Kim’s youngest son, Kim Jong-un, has been named the “Great Successor”, KCNA reported. The state media has called upon workers, peasants and soldiers to “faithfully revere” the new leader, broadcasts monitored by wire services in South Korea have report.

According to Christian Solidarity Worldwide (CSW) Kim Jong-il presided over a vicious police state with “one of the worst human rights records in the world. The country has a system of prison camps with an estimated 200,000 people jailed in desperate conditions and subjected to the worst forms of torture and cruel and degrading treatment. Summary executions are common.

“The practice of ‘guilt by association’ often means that entire families are often imprisoned, and punished for the crimes of family members up to the third generation. North Korea has no religious freedom, and Christians are jailed and sometimes executed for their beliefs.”

Speculation is rife as to what steps the regime will take to consolidate its hold over power. Last year, at the age of 26, Kim Jong-un was made a full General in the North Korean Army and on 28 September 2010 he was named vice chairman of the Central Military Commission and appointed to the Central Committee of the Korean Worker’s Party. His birthday, 1 January, was declared a national holiday by his father, the AFP news service reported last year. But it is unclear whether the army will back Kim Jong-un, the third generation of his family to rule North Korea since his grandfather, Kim Il-sung, was installed by Soviet troops in1945.

South Korean President Lee Myung-Bak has called for calm in the wake of Kim’s death, but the government has been placed in “emergency mode.”

“President Lee urged the public to go about their usual economic activities without turbulence,” a senior presidential aide told a televised news conference.

The South Korean government spokesman said President Lee and US President Barack Obama had conferred by telephone following the news of Kim’s death, and the “two leaders agreed to closely co-operate and monitor the situation together.” The South Korean army and the 28,000 US troops stationed on the peninsula have also been placed on high alert.

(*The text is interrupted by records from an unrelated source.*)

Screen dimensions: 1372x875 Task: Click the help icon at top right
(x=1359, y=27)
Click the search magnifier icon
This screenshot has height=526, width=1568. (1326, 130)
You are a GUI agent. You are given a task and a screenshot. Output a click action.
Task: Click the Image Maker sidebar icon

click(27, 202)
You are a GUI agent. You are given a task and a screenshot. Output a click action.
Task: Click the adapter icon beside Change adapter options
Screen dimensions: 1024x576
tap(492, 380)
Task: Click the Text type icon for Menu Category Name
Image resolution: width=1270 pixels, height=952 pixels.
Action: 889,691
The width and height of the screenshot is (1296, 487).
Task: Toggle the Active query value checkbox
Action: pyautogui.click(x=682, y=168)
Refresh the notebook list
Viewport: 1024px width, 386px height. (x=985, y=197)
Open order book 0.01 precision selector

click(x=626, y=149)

The vice-president of the Korean Mission Partnership of the Church of England, Bishop Robert Ladds, said the death of Kim Jong-il was a time for prayer.

“Christians in South Korea are deeply aware of the difficulties in general faced by those in the North and especially by their fellow Christians under a totalitarian regime.  Many in the South have family and extended family members in the North, which is an extra personal anxiety.  There is always a very delicate, complex and moving political balance across the Korean peninsula and any change of leadership is bound to add to uncertainties,” he told The Church of England Newspaper.

CSW’s Chief Executive Mervyn Thomas said the death of Kim provided an opportunity to “change direction, end its isolation, stop the brutal oppression of its own people and open up to the world.”

CSW called upon the new leaders of North Korea to “take the initiative at this unique moment in time in order to introduce fundamental changes and close the prison camps, end torture, slave labour and summary executions, respect religious freedom and release all prisoners of conscience. The international community should seize the moment to press for these changes.”

However, the chairman of the Korean Mission Partnership, the Rev Luke Lee, was less sanguine about the prospects for change. He told CEN the North Korean communist regime was “unique.”

“The leader of the country was regarded as a semi-god and no one is allowed to challenge his authority. As this is a system that has been built over many years, I don’t think it will collapse overnight because of Kim Jung-il’s sudden death,” he said.

“The Christians in North Korea have been persecuted because they believe in God as the supreme authority and no other gods. As long as the North Korean Communist regime remains as it is now there will be no change in their policy on persecuting Christians,” Fr Lee said.